The term Little Italy is generally applied only to urban neighborhoods whose physical structure and observable social life are easily recognized by outsiders. Little Italies are frequently described as having an Old World Italian ambiance. Behaviorally, Italian neighborhoods demonstrate the supremacy of private (family) over public (nonfamily) values and interests. They tend to be small in scale, facilitating intrafamily and interpersonal relations, with a tolerance for high human density. Individuality and competitiveness are emphasized over conformity and cooperation in spatial interactions. Where feasible, traditional Italian architecture and other aesthetics have been introduced, and mixing of commercial and industrial activities with residence is common (a characteristic of older urban Italian neighborhoods is that the residence is near or even within the same structure as the family business). The physical and symbolic defense of the individual, family, and neighborhood is an important feature of the community.

Between 1880 and 1930, more than 4 million Italian immigrants flooded the United States. They gravitated to eastern industrial and manufacturing cities. Initially, most were males who formed enclaves near work in multiethnic neighborhoods. As married immigrants became settled, they sent back for their wives and children to join them. Informal networks attracted fellow workers, relatives, and family members from hometowns or regions. This “chain migration” created Little Calabrias and Little Sicilies (most immigrants were from Italy's rural southern regions), which critics saw as colonies serving the interests of Italy. Despite hostility, the enclaves grew and multiplied. The growth of mutual-aid societies, fraternal organizations, churches, and political clubs created a fuller community life. Businesses, ethnic newspapers, and restaurants produced both ethnic density and material culture.
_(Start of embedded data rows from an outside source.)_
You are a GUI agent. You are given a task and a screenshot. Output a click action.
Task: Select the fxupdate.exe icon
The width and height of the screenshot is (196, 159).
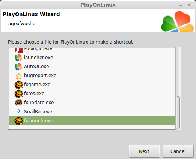18,103
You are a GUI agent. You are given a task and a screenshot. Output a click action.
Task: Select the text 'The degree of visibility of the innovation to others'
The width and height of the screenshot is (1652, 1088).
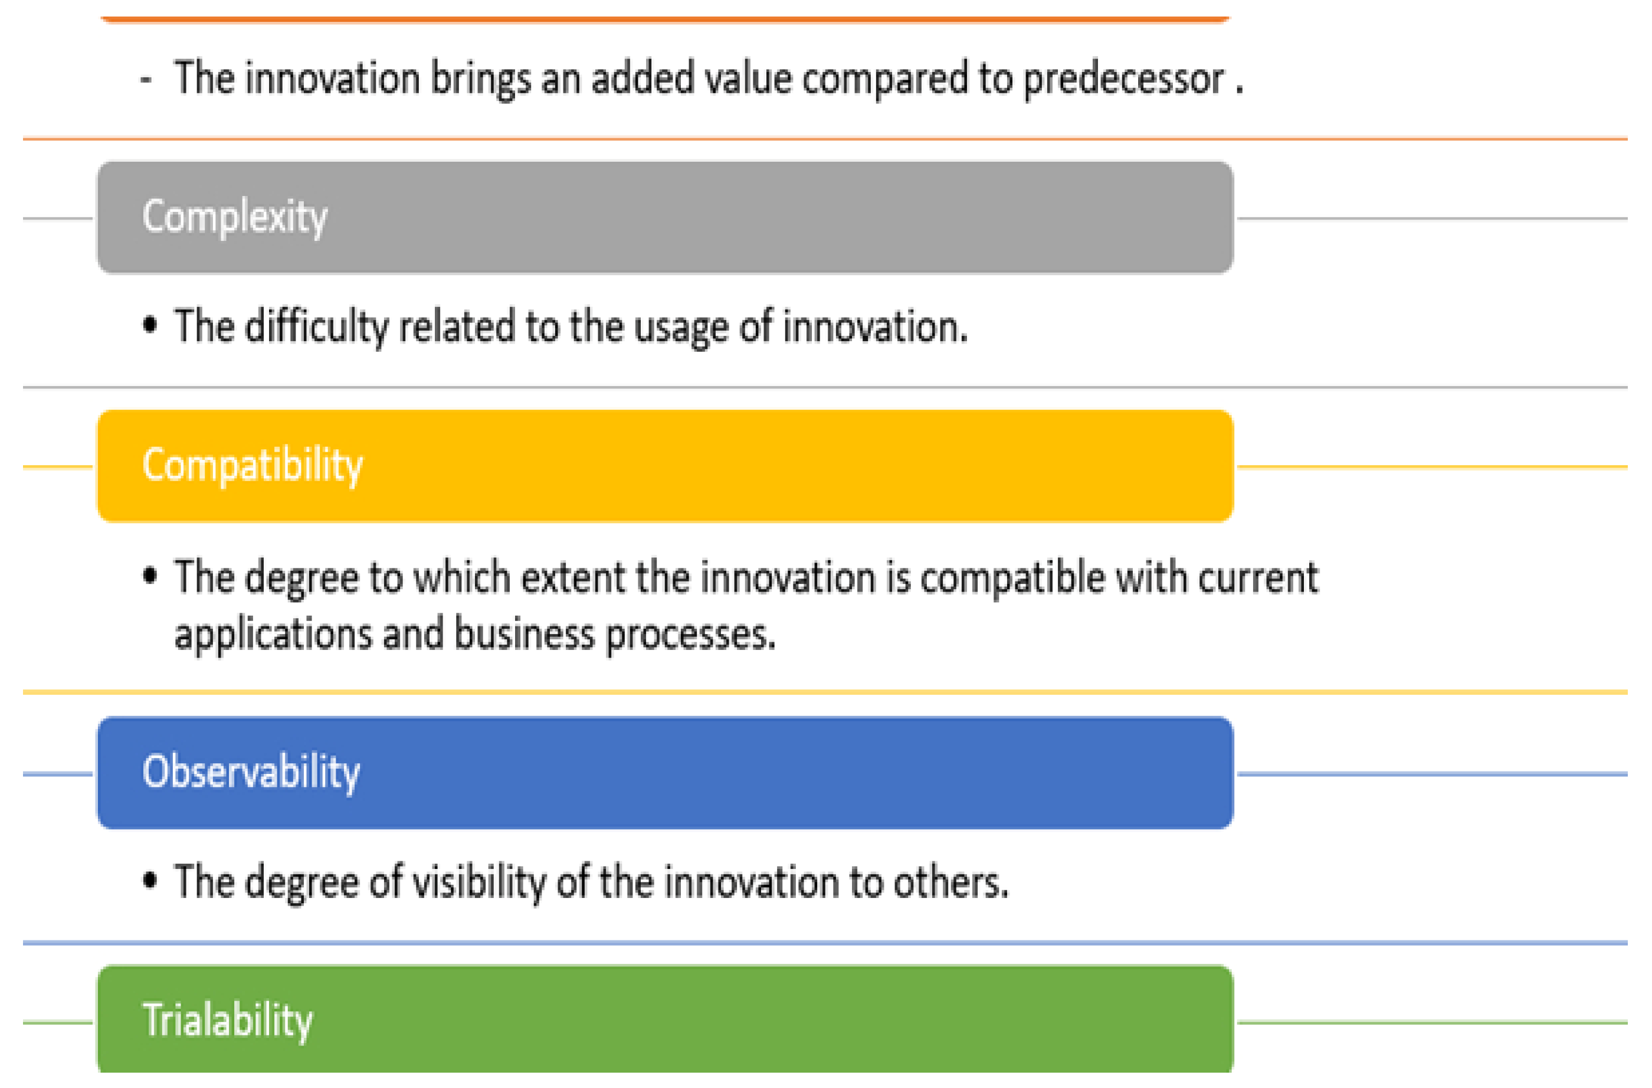[x=591, y=882]
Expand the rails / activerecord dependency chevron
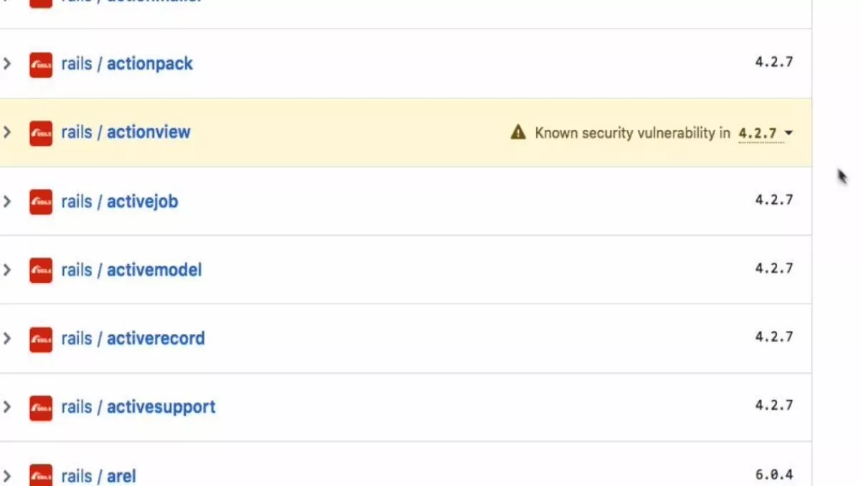 (7, 339)
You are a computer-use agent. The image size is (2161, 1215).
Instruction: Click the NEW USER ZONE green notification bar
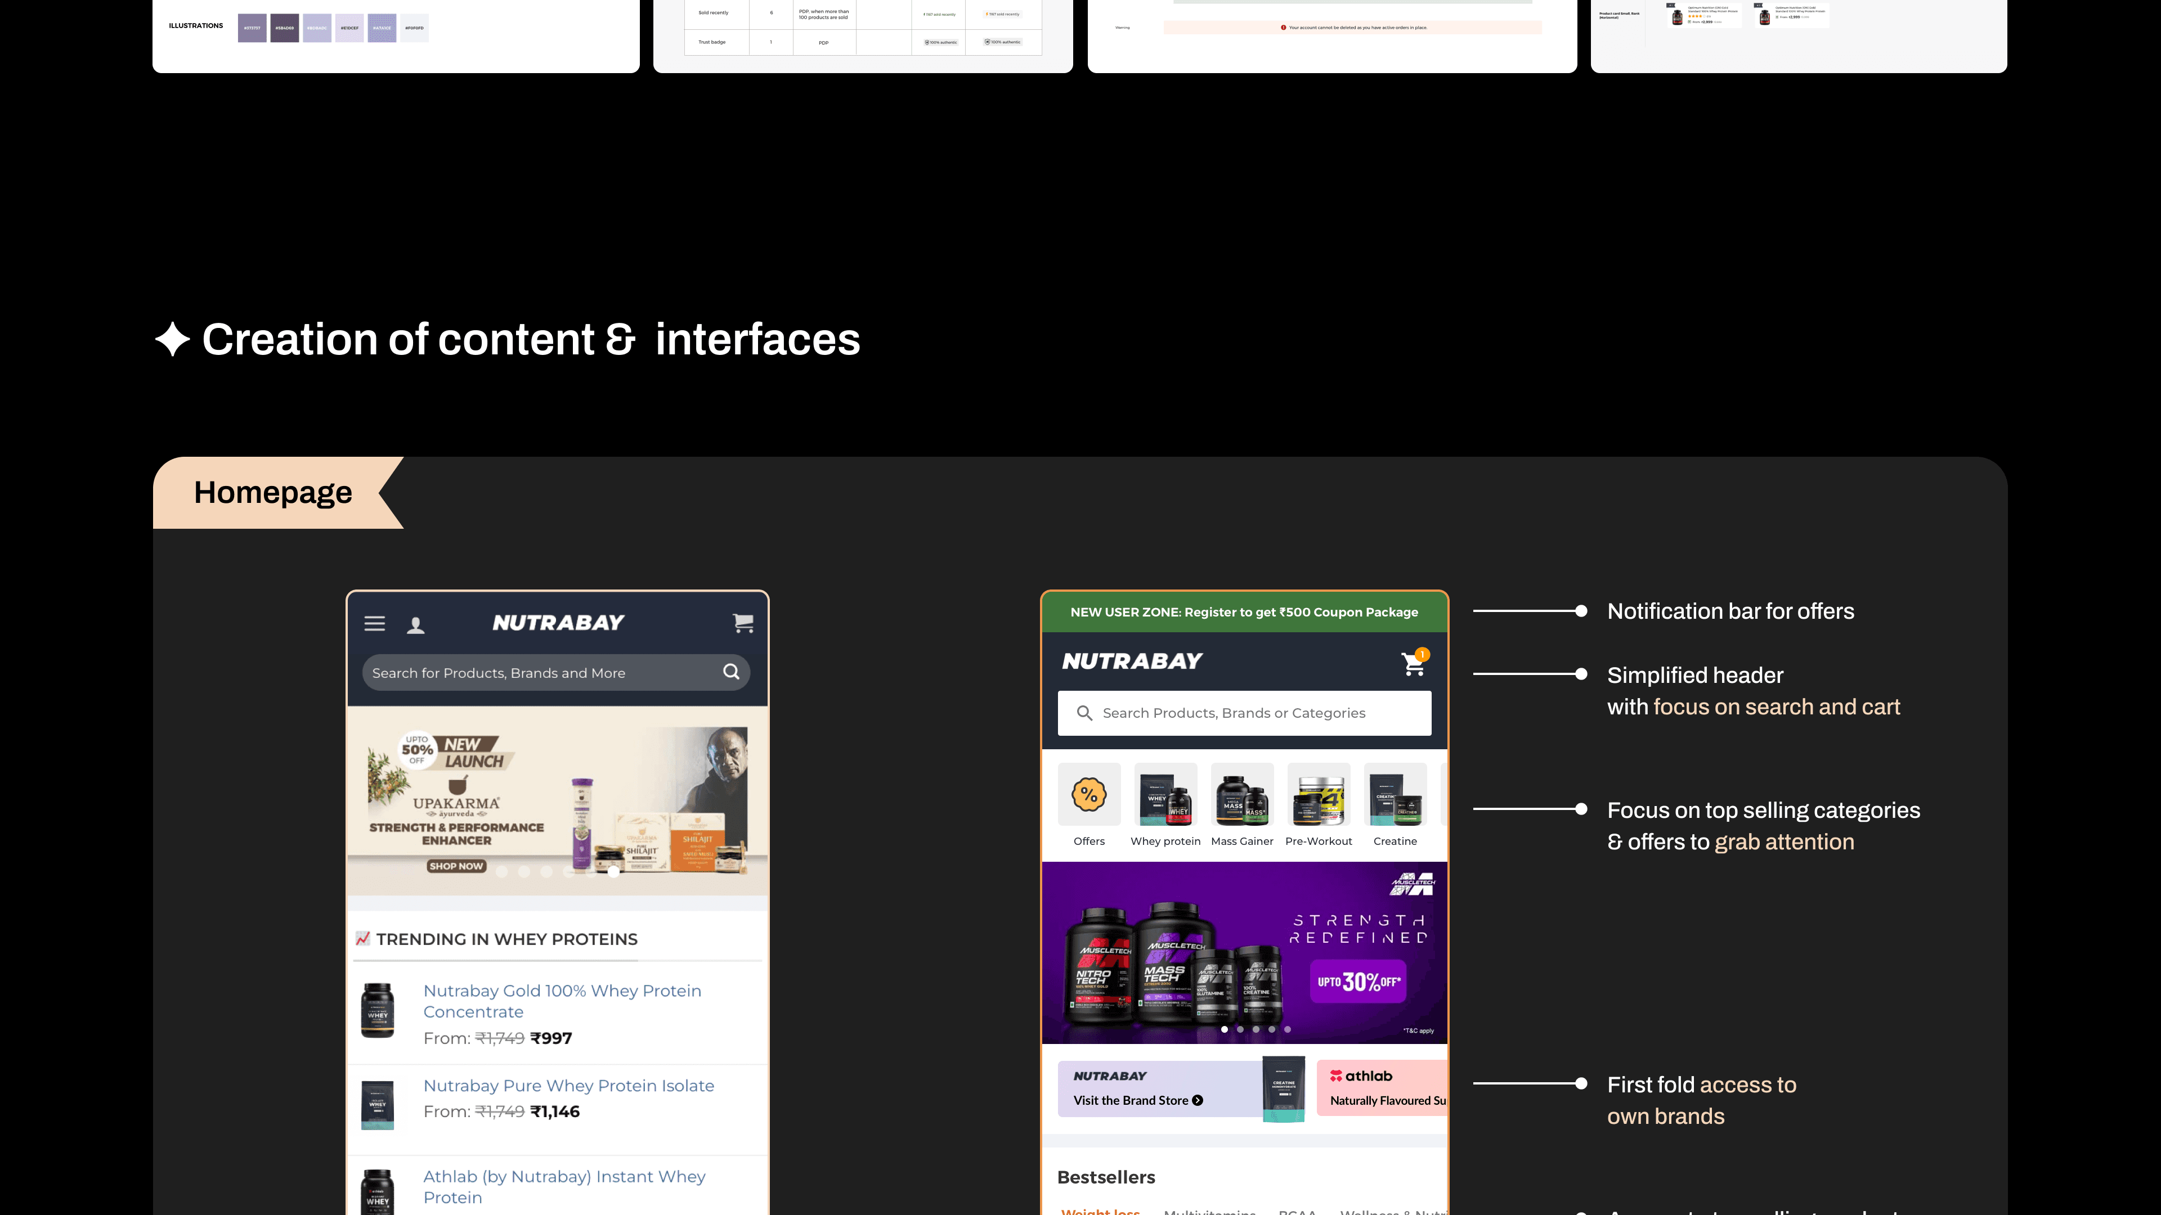pyautogui.click(x=1244, y=612)
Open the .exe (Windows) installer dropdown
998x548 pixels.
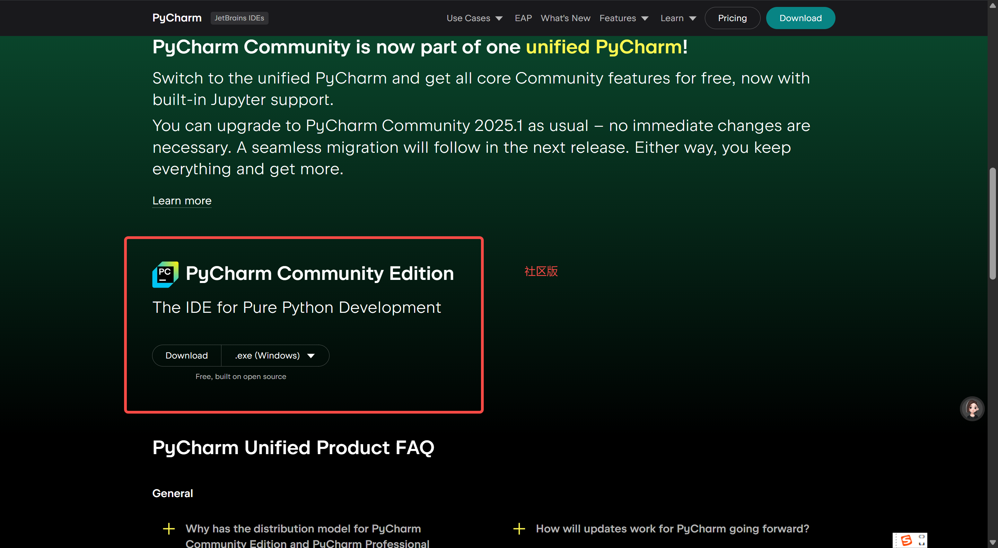275,356
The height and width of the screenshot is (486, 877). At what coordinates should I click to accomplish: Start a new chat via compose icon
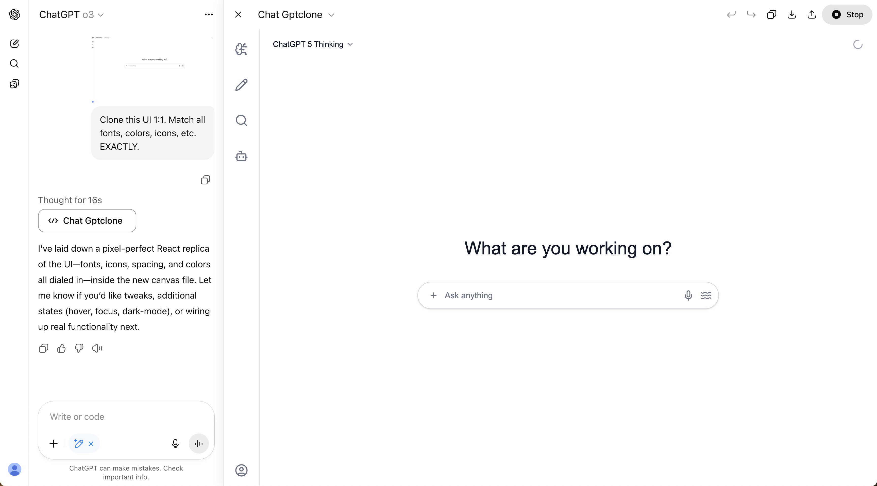[x=14, y=44]
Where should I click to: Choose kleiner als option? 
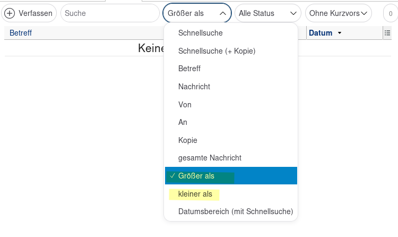click(x=195, y=194)
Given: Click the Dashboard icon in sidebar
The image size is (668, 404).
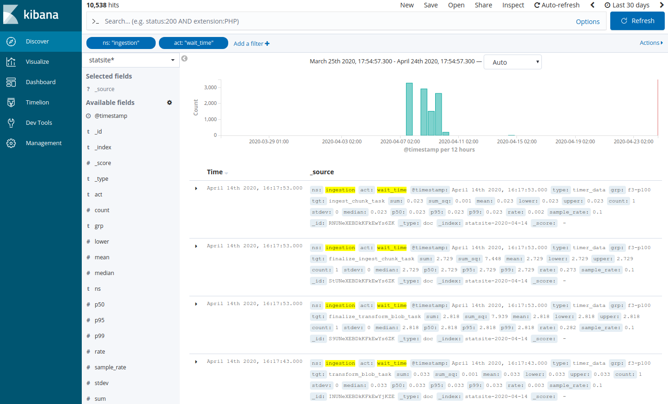Looking at the screenshot, I should [11, 82].
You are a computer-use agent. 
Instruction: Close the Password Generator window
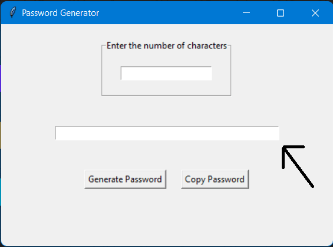pyautogui.click(x=315, y=13)
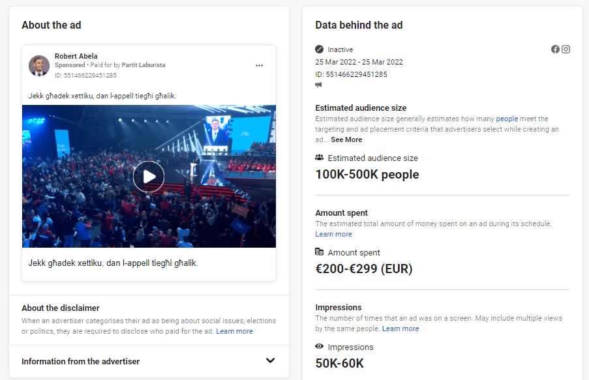Image resolution: width=589 pixels, height=380 pixels.
Task: Click the Impressions eye icon
Action: coord(319,347)
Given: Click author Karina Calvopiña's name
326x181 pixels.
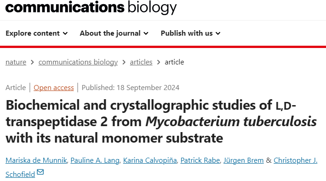Looking at the screenshot, I should click(x=150, y=160).
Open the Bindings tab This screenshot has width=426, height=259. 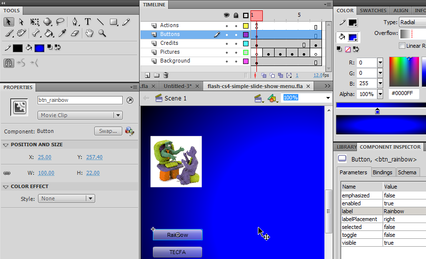(382, 172)
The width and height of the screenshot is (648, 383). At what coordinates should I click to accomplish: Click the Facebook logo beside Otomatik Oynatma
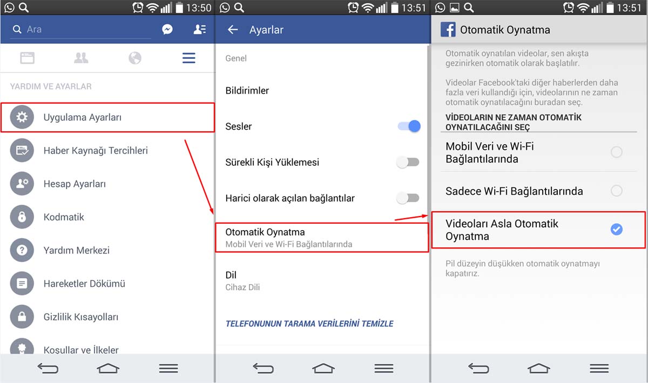(448, 30)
Some theorists held that Little Italies were places of assimilation. However, as immigration slowed, conditions in the Little Italies improved, and they were not abandoned.

World War I cut off large-scale immigration even before the radical 1920 immigration laws. By 1930, most Italian residents were committed to stay, whereas the pattern for early Italian immigrants had been to return to Italy, and, in many cases, to make more than one trip back and forth in order to work and earn money for the family back home. As the Little Italies came to be dominated by U.S.-born residents, the traditional family system began to change, especially the roles of women and children. Americanization for women meant greater independence, expressed in more formal education and work outside the household. Americanized children began to challenge the absolute control of parents over their lives. Compulsory education and public schools also fostered Americanization. When the second generation reached majority age, participation in politics increased, and Italian neighborhoods became part of the urban political machine system.